The create, update, and replace options control how upload_dataset behaves with respect to existing datasets. By default, the function only creates brand new datasets, and trying to upload a dataset that already exists will fail with an error.

julia> JuliaHub.upload_dataset("example-dataset", "local-file")ERROR: InvalidRequestError: Dataset 'example-dataset' for user 'username' already exists, but update=false and replace=false.

This behavior can be overridden by setting update=true, which will then upload a new version of a dataset if it already exists. This is useful for jobs and workflows that are meant to be re-run, updating the dataset each time they run.

julia> JuliaHub.upload_dataset("example-dataset", "local-file"; update=true)Transferred:       86.767 KiB / 86.767 KiB, 100%, 0 B/s, ETA -
Transferred:            1 / 1, 100%
Elapsed time:         2.1s
Dataset: example-dataset (Blob)
 owner: username
 description: An example dataset
 versions: 2
 size: 388 bytes
 tags: tag1, tag2

The replace=true option can be used to erase earlier versions of a dataset. This will delete all information about the existing dataset and is a destructive, non-recoverable action. This may also lead to the dataset type being changed.

julia> JuliaHub.upload_dataset("example-dataset", "local-file"; replace=true)Transferred:       86.767 KiB / 86.767 KiB, 100%, 0 B/s, ETA -
Transferred:            1 / 1, 100%
Elapsed time:         2.1s
Dataset: example-dataset (Blob)
 owner: username
 description: An example dataset
 versions: 2
 size: 388 bytes
 tags: tag1, tag2

Bulk updates

You can also use the package to perform bulk updates or deletions of datasets. The following example, adds a new tag to all the datasets where the name matches a particular pattern.

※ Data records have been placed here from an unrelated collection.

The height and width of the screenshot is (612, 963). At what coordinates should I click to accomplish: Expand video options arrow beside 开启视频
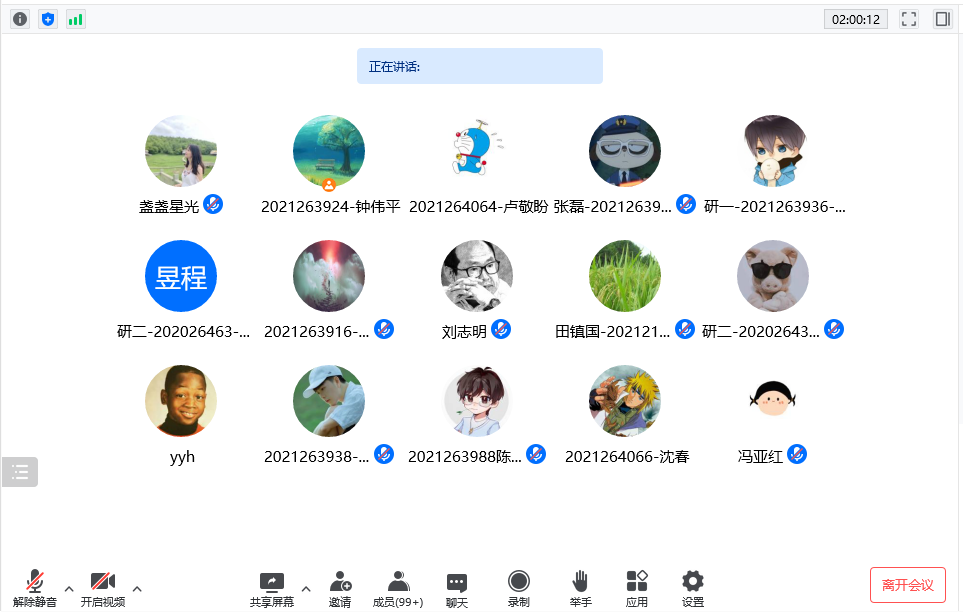point(137,588)
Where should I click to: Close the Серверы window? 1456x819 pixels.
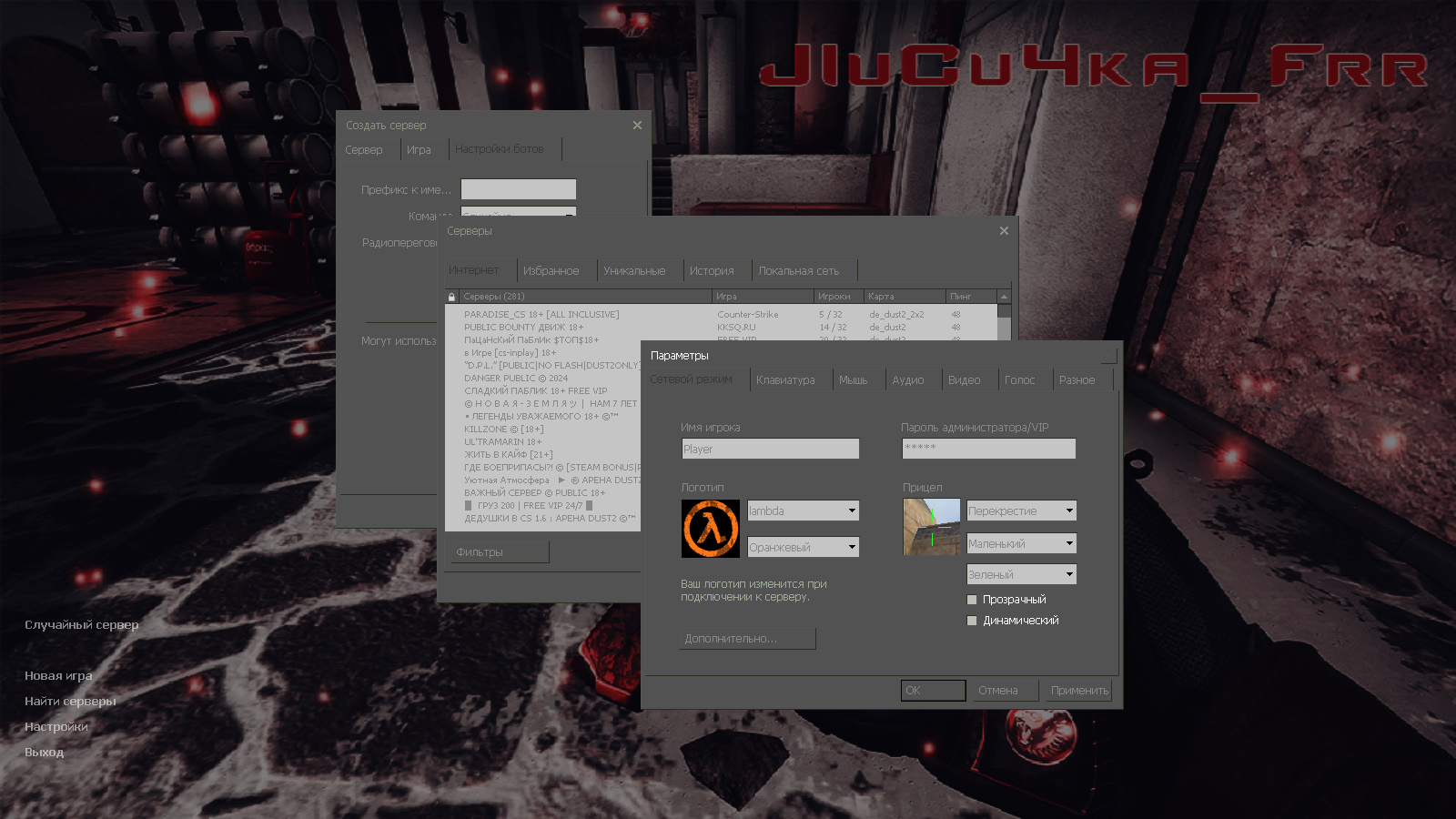click(1004, 231)
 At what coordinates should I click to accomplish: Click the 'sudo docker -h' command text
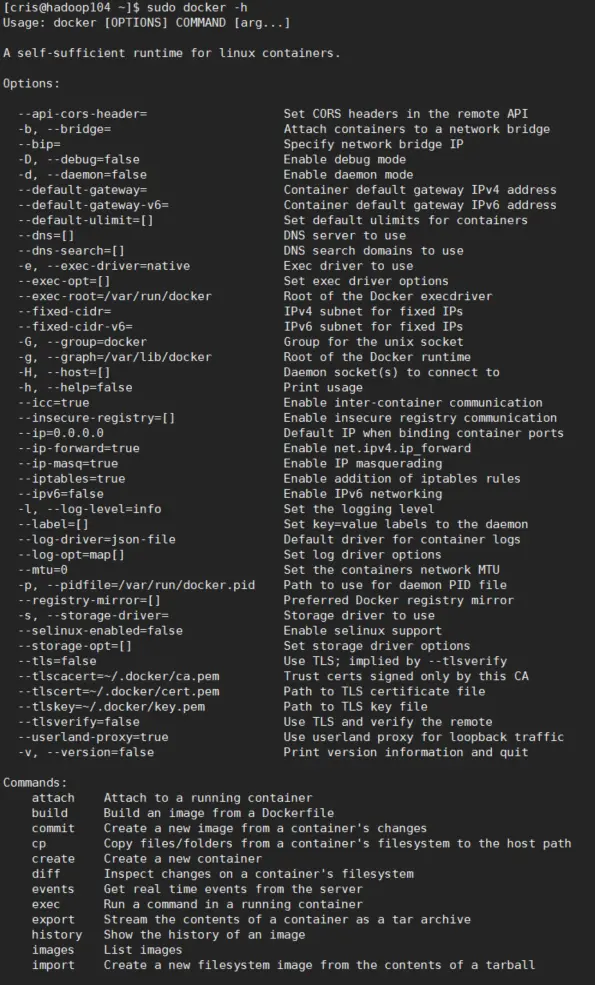[x=197, y=8]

# Find all the datasets that have names that start with 'my-analysis-'
myanalysis_datasets = filter(
    dataset -> startswith(dataset.name, r"my-analysis-.*"),
    JuliaHub.datasets()
)
# .. and now add a 'new-tag' tag to each of them
for dataset in myanalysis_datasets
    @info "Updating" dataset
    # Note: tags = ... overrides the whole list, so you need to manually retain
    # old tags.
    new_tags = [dataset.tags..., "new-tag"]
    JuliaHub.update_dataset(dataset, tags = new_tags)
end

While this example shows the update_dataset, for example, the delete_dataset function could be used in the same way.